Und wenn andere Fehler machen, über die ich mich aufrege? Ganz einfach, dann schreibe ich mir innerlich einen Gutschein, ebenfalls einen Fehler zu machen – denn ich bin sicher, ich werde ihn brauchen! Ich erinnere mich mit diesem Gutschein daran, dass ich auch schon in Situationen war, in denen mir Blödsinn passiert ist, weil ich nicht gut beieinander war, dass ich manchmal mein Bestes gebe und trotzdem versage, dass ich manchmal nicht weiß, wo mir der Kopf steht und dass ich dann auf das Verständnis und die Nachsicht anderer angewiesen bin. Anstatt mich dem Ärger über die andere Person hinzugeben, übe ich mich in Demut.

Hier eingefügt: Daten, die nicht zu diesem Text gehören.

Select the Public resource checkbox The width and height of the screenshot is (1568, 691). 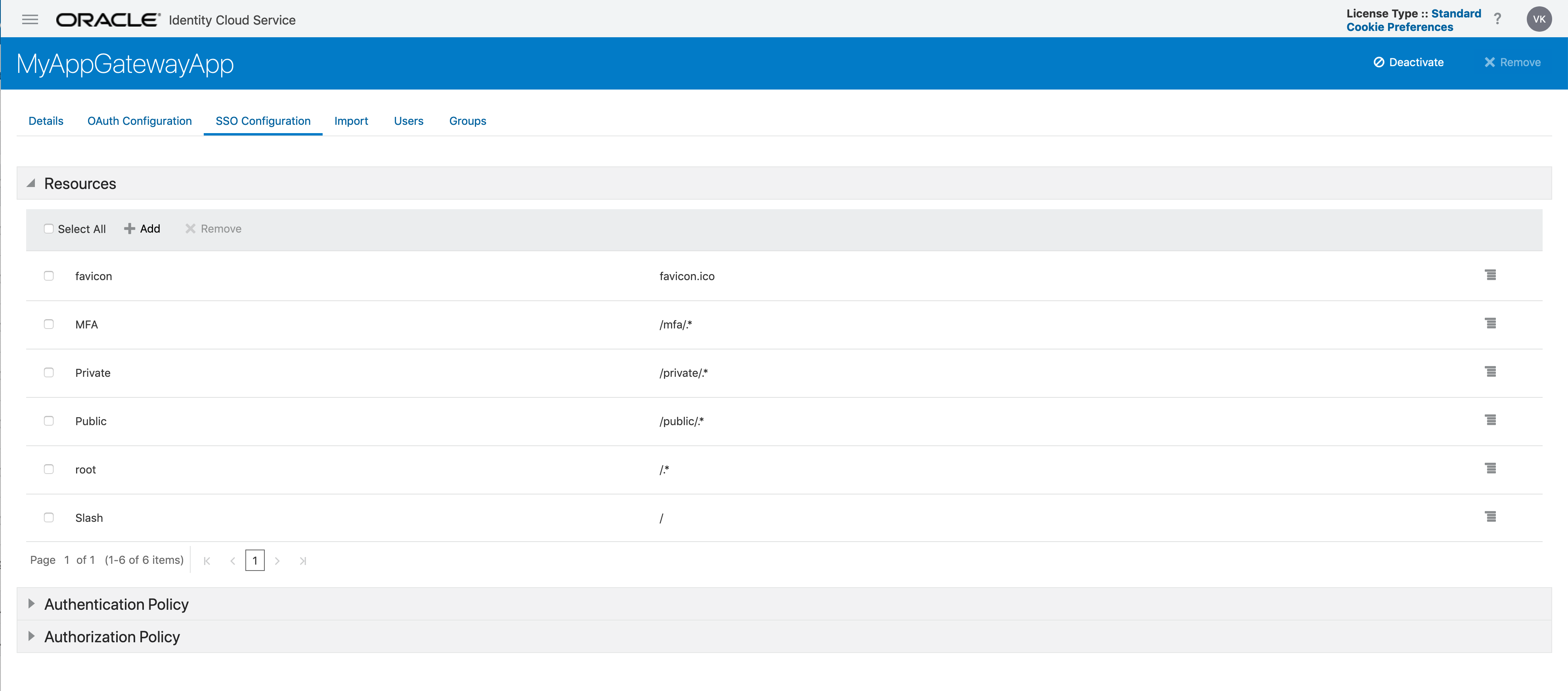pos(49,421)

Diese Gutscheine schreibe ich natürlich nicht wirklich, ich gebe sie auch nicht aus, zähle sie nicht oder wiege sie gegeneinander auf in der Idee, dass die Quote immer zu beiden Seiten ausgeglichen sein muss. Mir geht es um den inneren Prozess, nicht um das gegeneinander Aufwiegen. Das Bild, innerlich einen Gutschein zu schreiben, hilft mir lediglich dabei, in diesen inneren Prozess zu kommen und ihn dann auch zu beenden. Und wegen des Fehlers, auf den ich heute hingewiesen wurde, mache ich meine innere Schublade mit den Fehlergutscheinen auf, die ich durch die Fehler anderer bekommen habe, schaue ihn kurz an, zerreiße ihn und werfe ihn in den Papierkorb. Es wird nicht der letzte sein, den ich brauche, aber zum Glück machen die Menschen um mich herum ebenfalls genug kleine Fehler, dass ich mir keine Sorgen machen muss, dass die Fehlergutscheine für mich jemals ausgehen werden. Und umgekehrt ist es genauso.